## TASK
Copy out each line from the start of the material below until the line with "Combos (75, 30)", that line included.

## EXTRACTED ENTRIES
============
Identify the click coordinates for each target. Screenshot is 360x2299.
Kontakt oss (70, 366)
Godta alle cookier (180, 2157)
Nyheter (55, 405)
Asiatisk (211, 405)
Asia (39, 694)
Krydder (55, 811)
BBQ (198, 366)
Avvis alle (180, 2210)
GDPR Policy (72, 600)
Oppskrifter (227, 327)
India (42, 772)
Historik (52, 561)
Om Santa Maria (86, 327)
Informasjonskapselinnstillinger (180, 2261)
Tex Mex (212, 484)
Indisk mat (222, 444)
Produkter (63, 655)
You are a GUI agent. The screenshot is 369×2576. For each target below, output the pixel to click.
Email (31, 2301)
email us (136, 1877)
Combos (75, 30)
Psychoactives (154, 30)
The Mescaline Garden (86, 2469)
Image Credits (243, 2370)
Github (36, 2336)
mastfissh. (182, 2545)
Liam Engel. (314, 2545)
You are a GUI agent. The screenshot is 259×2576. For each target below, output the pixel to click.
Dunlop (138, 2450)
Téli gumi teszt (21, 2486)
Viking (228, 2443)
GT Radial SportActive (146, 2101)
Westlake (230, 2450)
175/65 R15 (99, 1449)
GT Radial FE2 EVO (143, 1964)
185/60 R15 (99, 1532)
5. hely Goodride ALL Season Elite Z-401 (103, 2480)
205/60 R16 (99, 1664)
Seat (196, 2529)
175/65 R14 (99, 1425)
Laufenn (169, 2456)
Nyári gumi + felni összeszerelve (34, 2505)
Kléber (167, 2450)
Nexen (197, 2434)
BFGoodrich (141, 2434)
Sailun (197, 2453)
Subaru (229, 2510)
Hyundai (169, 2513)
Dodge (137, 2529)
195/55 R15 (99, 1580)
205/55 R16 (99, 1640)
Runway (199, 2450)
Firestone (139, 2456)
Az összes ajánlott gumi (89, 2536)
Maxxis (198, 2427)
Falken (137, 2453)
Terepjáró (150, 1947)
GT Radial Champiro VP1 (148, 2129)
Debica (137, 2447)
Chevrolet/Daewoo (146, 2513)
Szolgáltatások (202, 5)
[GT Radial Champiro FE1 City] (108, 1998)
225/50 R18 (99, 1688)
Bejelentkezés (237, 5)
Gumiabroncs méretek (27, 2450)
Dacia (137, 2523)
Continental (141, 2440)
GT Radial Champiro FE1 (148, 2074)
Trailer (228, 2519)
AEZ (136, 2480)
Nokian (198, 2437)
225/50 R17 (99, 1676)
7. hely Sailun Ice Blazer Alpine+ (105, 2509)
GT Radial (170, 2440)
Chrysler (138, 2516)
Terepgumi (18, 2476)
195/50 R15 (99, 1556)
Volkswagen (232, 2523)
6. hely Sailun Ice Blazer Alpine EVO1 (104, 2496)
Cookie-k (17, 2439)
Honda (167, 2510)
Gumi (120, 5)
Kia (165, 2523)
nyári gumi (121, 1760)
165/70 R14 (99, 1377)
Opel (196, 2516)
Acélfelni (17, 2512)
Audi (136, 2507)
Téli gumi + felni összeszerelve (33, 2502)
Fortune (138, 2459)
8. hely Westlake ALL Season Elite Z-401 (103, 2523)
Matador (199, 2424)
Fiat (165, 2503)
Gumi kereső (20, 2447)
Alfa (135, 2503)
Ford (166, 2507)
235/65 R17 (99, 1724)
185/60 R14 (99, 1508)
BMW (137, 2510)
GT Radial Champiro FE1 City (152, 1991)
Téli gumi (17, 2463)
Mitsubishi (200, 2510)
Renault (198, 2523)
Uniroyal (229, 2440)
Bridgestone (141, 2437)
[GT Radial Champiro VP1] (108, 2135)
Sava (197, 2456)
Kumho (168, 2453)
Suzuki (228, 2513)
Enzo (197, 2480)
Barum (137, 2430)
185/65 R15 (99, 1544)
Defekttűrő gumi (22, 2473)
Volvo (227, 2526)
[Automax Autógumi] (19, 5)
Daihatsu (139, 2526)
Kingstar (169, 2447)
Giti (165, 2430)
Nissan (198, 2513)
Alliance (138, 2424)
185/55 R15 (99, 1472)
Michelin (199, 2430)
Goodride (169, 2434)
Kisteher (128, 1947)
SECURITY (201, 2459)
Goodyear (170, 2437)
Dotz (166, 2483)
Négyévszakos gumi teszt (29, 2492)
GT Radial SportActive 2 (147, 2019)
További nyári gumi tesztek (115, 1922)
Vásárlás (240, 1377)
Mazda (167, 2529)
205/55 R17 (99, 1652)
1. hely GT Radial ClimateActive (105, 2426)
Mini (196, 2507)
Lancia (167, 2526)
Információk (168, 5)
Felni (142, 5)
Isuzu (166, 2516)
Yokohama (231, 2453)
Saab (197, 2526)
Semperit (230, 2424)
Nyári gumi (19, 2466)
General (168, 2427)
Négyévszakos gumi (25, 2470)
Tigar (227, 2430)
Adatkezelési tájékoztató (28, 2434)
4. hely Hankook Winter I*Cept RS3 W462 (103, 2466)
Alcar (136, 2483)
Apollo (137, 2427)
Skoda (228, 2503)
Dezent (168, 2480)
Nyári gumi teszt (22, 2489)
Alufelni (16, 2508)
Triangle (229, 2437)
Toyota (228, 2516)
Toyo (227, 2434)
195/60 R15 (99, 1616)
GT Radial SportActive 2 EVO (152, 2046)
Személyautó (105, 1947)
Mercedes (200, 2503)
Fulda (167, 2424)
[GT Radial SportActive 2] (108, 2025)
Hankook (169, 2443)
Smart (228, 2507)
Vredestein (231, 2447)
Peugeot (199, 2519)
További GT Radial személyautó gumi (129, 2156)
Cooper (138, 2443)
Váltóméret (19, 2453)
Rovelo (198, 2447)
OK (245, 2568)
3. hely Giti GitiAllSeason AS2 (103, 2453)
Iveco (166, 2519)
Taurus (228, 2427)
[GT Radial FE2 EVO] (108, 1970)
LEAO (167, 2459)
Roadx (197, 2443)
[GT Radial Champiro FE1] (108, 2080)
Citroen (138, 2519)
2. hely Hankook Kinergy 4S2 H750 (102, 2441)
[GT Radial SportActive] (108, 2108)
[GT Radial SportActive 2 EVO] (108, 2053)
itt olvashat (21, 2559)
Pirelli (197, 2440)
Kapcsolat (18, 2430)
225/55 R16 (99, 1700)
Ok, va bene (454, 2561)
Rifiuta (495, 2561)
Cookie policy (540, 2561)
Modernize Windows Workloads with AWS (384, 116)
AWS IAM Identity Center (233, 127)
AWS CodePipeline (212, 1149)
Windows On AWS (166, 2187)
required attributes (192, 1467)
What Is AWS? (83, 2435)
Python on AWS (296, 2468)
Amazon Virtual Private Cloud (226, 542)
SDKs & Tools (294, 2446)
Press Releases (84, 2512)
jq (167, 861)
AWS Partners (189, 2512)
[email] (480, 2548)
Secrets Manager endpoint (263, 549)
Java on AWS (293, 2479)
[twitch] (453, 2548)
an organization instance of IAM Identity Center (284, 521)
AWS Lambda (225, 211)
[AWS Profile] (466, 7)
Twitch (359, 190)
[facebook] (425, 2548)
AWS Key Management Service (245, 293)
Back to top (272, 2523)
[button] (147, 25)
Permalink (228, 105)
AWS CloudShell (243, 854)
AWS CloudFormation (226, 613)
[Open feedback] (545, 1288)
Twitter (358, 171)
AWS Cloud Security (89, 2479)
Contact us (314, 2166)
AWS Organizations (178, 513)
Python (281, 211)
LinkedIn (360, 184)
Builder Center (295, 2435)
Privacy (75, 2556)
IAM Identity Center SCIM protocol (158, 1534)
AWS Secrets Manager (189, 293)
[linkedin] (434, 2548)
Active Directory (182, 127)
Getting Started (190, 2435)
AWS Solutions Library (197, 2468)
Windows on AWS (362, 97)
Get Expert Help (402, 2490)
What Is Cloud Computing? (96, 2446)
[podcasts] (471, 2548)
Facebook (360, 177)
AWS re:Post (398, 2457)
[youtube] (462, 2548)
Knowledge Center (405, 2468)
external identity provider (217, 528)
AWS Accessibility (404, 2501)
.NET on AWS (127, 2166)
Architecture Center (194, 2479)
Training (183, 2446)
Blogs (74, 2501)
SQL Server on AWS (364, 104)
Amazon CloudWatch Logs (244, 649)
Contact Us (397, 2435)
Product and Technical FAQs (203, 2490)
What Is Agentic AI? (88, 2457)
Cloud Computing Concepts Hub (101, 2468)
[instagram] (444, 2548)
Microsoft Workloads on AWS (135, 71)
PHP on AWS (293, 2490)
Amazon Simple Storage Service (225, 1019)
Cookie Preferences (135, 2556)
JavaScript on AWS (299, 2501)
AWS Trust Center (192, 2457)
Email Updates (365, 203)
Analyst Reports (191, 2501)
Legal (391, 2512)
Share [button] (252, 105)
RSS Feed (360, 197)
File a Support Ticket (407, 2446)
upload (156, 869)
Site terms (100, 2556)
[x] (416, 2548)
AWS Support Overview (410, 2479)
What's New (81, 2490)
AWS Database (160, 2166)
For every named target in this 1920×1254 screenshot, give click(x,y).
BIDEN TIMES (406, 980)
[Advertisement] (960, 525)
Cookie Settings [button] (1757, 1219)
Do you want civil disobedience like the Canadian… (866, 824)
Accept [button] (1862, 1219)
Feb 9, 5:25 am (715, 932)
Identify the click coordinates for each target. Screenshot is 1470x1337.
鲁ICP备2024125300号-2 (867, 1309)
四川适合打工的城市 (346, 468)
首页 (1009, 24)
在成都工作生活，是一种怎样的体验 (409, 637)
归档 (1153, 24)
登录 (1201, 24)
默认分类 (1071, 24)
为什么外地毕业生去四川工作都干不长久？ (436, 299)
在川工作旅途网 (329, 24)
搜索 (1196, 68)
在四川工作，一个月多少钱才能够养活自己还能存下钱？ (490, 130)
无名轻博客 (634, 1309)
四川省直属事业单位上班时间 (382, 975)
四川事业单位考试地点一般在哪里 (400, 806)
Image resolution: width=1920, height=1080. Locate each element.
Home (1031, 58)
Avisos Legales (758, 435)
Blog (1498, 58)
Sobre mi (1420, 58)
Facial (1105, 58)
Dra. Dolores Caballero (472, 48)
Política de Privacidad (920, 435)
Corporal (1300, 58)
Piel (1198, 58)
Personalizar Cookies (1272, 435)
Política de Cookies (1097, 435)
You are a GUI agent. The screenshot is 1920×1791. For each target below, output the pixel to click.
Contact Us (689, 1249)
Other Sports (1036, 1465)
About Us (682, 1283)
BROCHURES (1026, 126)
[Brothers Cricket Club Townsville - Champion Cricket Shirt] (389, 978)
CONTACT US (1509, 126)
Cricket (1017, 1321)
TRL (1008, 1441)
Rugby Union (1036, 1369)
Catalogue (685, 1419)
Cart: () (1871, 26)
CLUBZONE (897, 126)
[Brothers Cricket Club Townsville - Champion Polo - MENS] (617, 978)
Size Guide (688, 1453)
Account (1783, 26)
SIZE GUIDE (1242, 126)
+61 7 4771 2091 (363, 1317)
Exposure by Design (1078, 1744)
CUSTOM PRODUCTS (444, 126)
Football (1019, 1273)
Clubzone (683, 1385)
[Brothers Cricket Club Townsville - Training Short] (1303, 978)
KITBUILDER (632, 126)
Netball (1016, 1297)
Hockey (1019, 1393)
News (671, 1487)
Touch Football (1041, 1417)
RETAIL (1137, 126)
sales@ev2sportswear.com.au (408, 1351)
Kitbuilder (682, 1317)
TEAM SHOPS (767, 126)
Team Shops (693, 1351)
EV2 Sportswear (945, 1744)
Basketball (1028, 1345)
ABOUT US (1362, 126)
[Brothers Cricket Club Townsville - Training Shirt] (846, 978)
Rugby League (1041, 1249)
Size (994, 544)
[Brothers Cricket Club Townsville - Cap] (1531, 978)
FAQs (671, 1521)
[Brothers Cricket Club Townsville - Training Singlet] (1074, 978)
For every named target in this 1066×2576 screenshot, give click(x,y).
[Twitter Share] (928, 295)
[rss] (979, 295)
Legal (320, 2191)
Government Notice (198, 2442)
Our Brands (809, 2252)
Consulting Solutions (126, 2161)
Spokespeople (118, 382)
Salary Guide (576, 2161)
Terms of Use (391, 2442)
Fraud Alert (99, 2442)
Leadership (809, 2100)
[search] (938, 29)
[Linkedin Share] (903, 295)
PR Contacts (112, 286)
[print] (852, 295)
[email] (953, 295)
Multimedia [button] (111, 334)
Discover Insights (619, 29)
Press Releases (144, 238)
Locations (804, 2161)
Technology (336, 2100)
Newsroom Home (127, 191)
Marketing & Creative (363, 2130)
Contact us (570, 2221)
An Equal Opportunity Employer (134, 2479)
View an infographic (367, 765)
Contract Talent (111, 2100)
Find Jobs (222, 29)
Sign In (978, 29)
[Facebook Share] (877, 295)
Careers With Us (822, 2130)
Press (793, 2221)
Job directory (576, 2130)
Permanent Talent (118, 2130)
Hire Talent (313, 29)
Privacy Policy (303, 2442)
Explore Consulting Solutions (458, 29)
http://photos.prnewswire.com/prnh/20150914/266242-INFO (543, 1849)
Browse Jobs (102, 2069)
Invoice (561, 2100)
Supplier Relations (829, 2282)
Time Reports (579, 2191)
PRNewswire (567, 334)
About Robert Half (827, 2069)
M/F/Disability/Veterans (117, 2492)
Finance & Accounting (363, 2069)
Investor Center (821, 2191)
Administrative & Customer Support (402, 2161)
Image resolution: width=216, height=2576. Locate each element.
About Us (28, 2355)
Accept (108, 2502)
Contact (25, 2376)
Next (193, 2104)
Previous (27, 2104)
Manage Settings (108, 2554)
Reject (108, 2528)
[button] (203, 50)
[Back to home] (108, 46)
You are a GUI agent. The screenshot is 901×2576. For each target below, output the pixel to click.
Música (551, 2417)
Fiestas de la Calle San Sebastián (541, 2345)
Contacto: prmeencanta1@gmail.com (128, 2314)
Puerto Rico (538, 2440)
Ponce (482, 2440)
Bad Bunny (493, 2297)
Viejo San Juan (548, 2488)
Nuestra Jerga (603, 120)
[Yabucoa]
============
## FINISHED EXERCISE
Identify the click coordinates for each target. Screenshot is 360x2299.
Kontakt oss (70, 366)
Godta alle cookier (180, 2157)
Nyheter (55, 405)
Asiatisk (211, 405)
Asia (39, 694)
Krydder (55, 811)
BBQ (198, 366)
Avvis alle (180, 2210)
GDPR Policy (72, 600)
Oppskrifter (227, 327)
India (42, 772)
Historik (52, 561)
Om Santa Maria (86, 327)
Informasjonskapselinnstillinger (180, 2261)
Tex Mex (212, 484)
Indisk mat (222, 444)
Produkter (63, 655)
You are a GUI agent. The screenshot is 369×2576. For each target below, output the pixel to click.
Email (31, 2301)
email us (136, 1877)
Combos (75, 30)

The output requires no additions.